"""

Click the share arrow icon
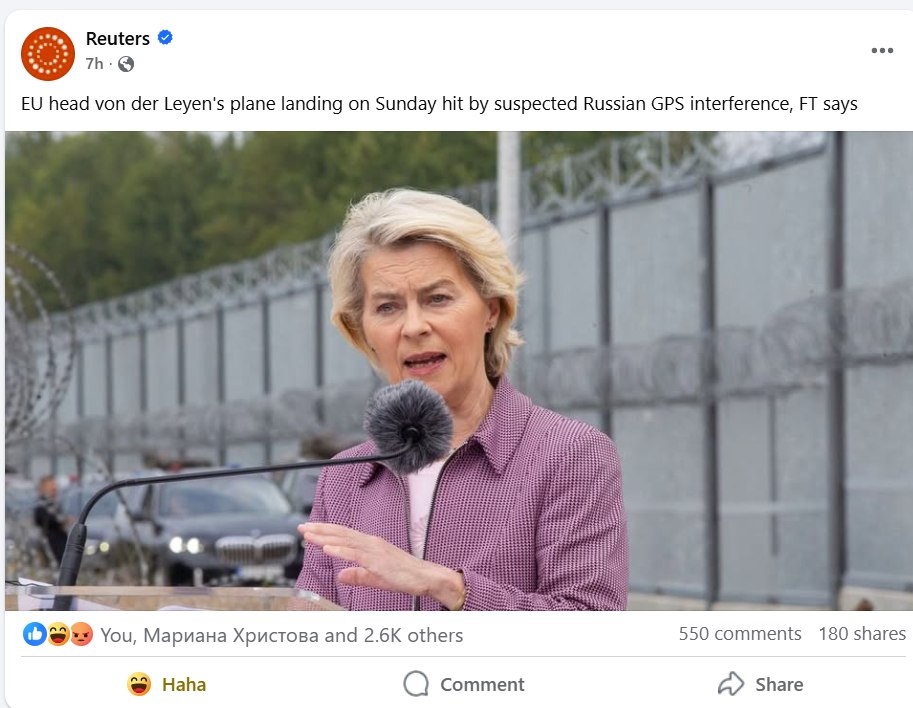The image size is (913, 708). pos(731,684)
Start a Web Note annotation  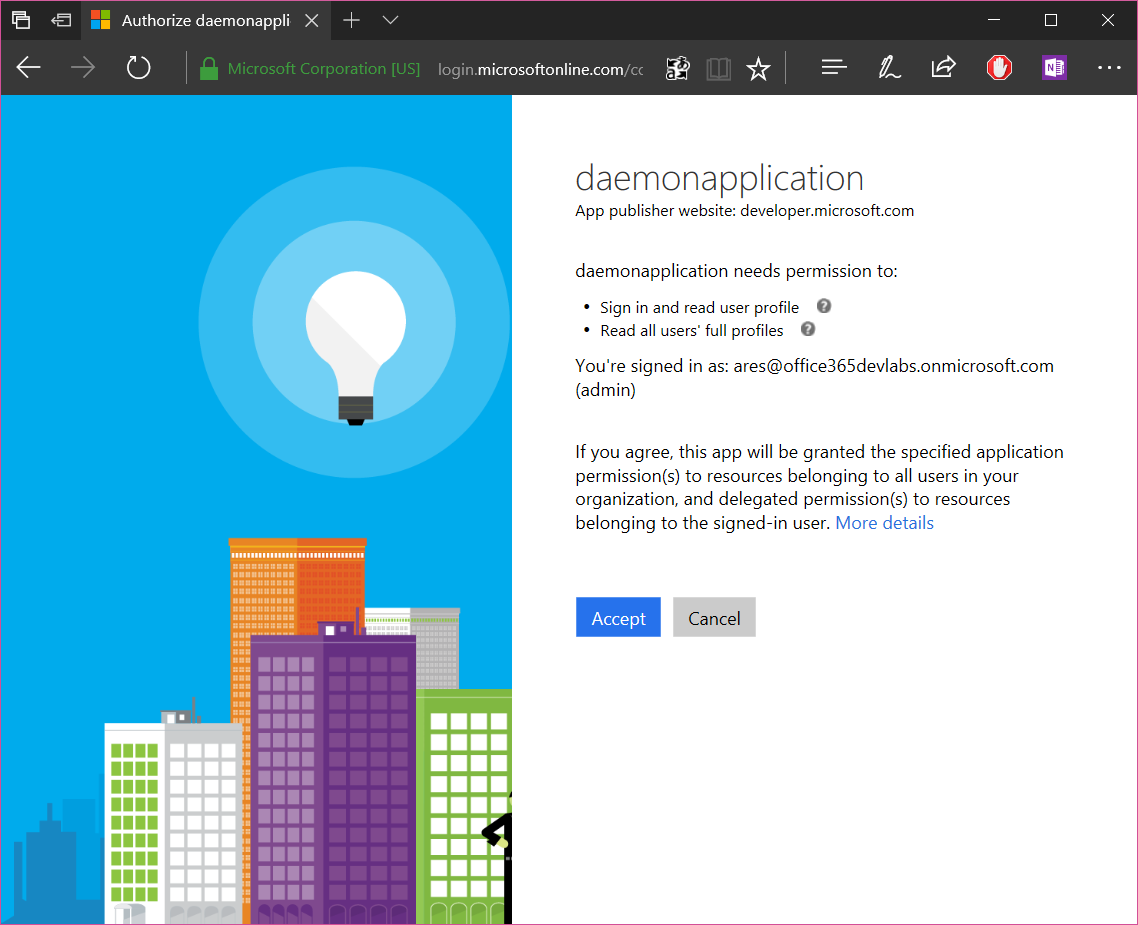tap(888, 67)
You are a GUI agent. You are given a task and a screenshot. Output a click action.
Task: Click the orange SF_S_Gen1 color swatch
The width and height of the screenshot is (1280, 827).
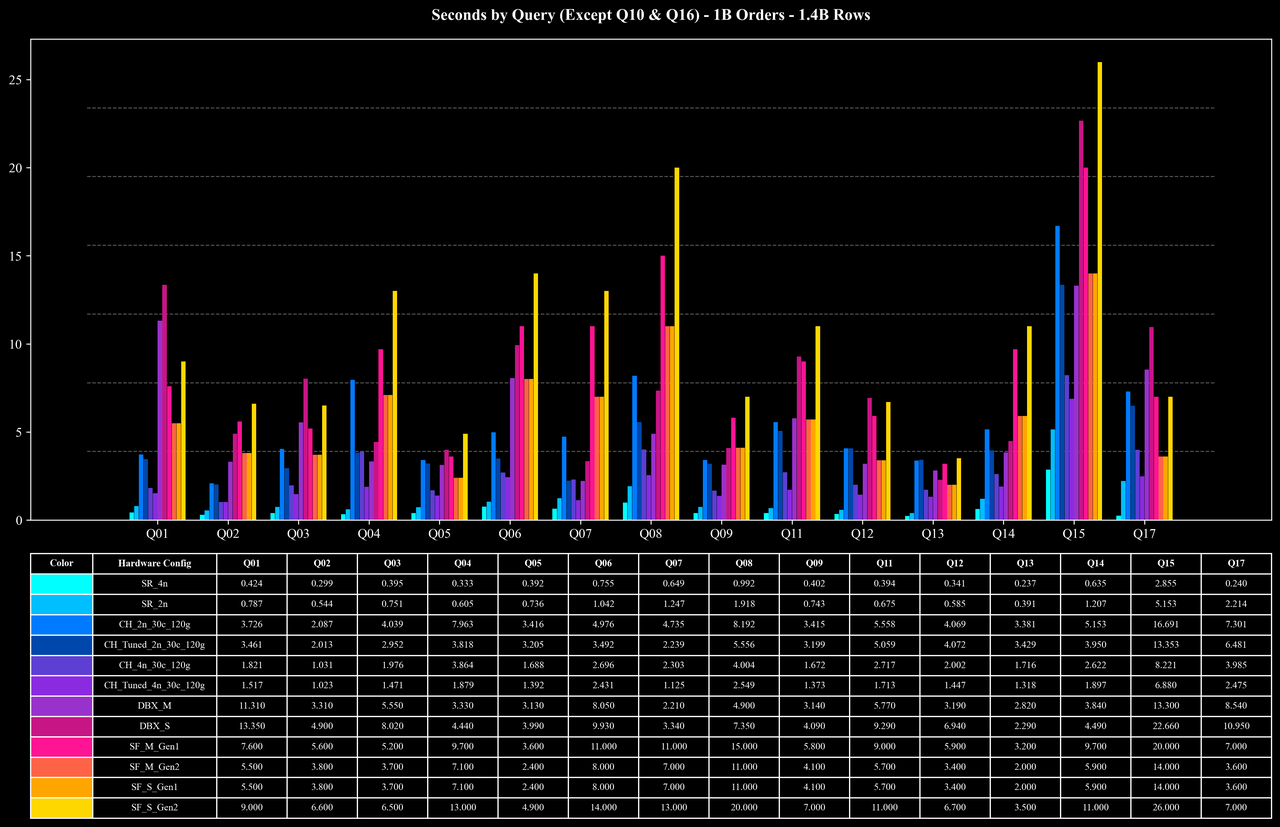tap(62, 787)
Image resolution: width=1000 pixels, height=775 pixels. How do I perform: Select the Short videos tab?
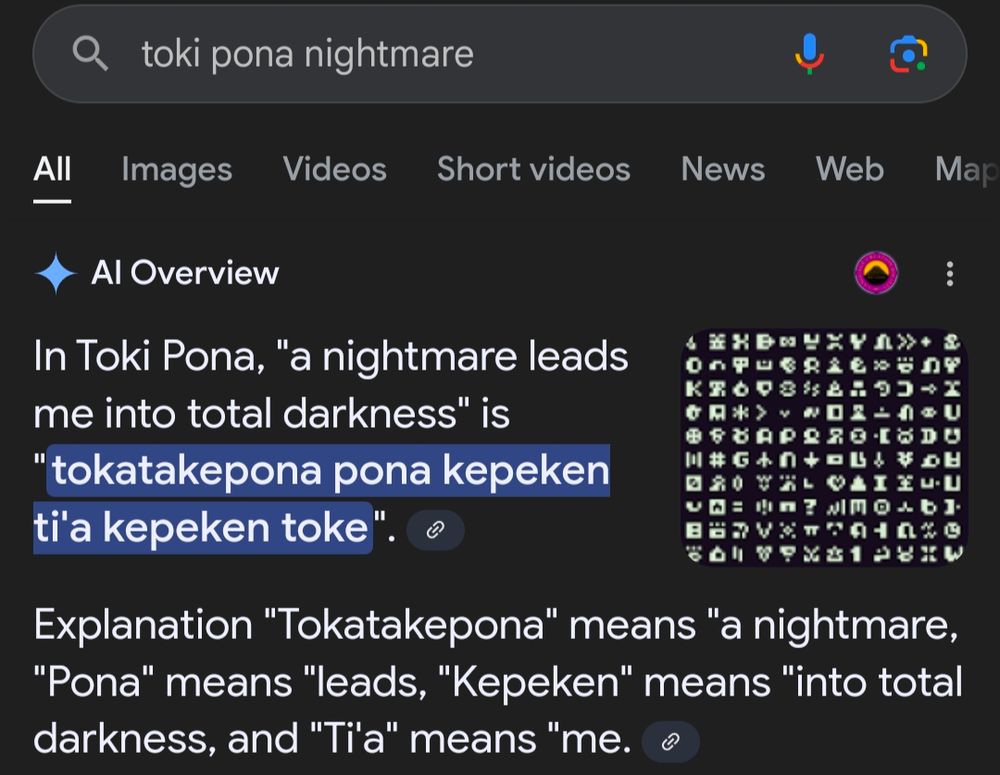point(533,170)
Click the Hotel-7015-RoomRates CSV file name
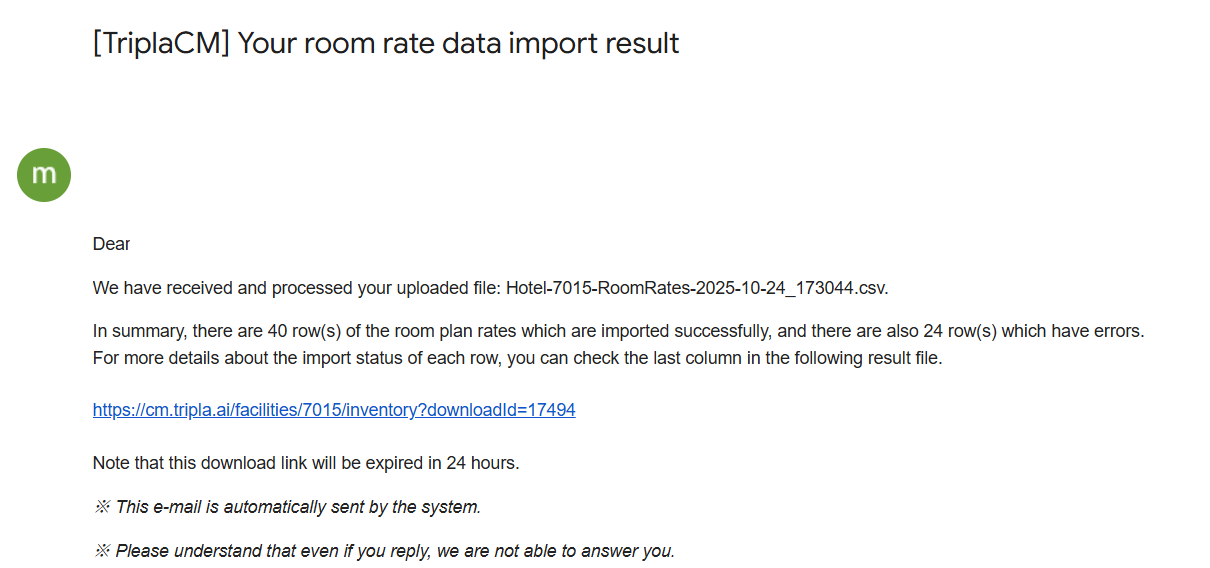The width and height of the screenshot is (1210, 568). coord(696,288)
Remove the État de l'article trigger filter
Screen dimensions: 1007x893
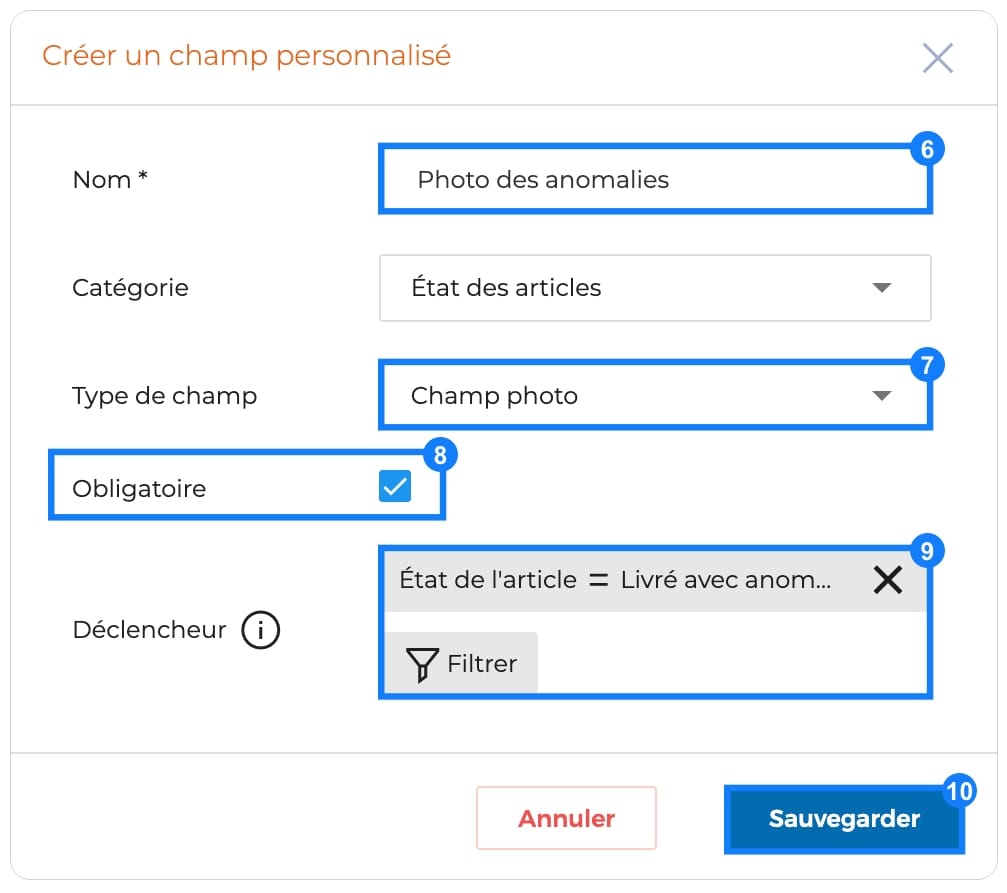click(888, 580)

"""

Directions ::
Write out the line that contains "Remove the État de l'article trigger filter" and every line after it to the end of the data, exactly as they stand. Omit the pictures.

Worked solution ::
Remove the État de l'article trigger filter
Screen dimensions: 1007x893
click(888, 580)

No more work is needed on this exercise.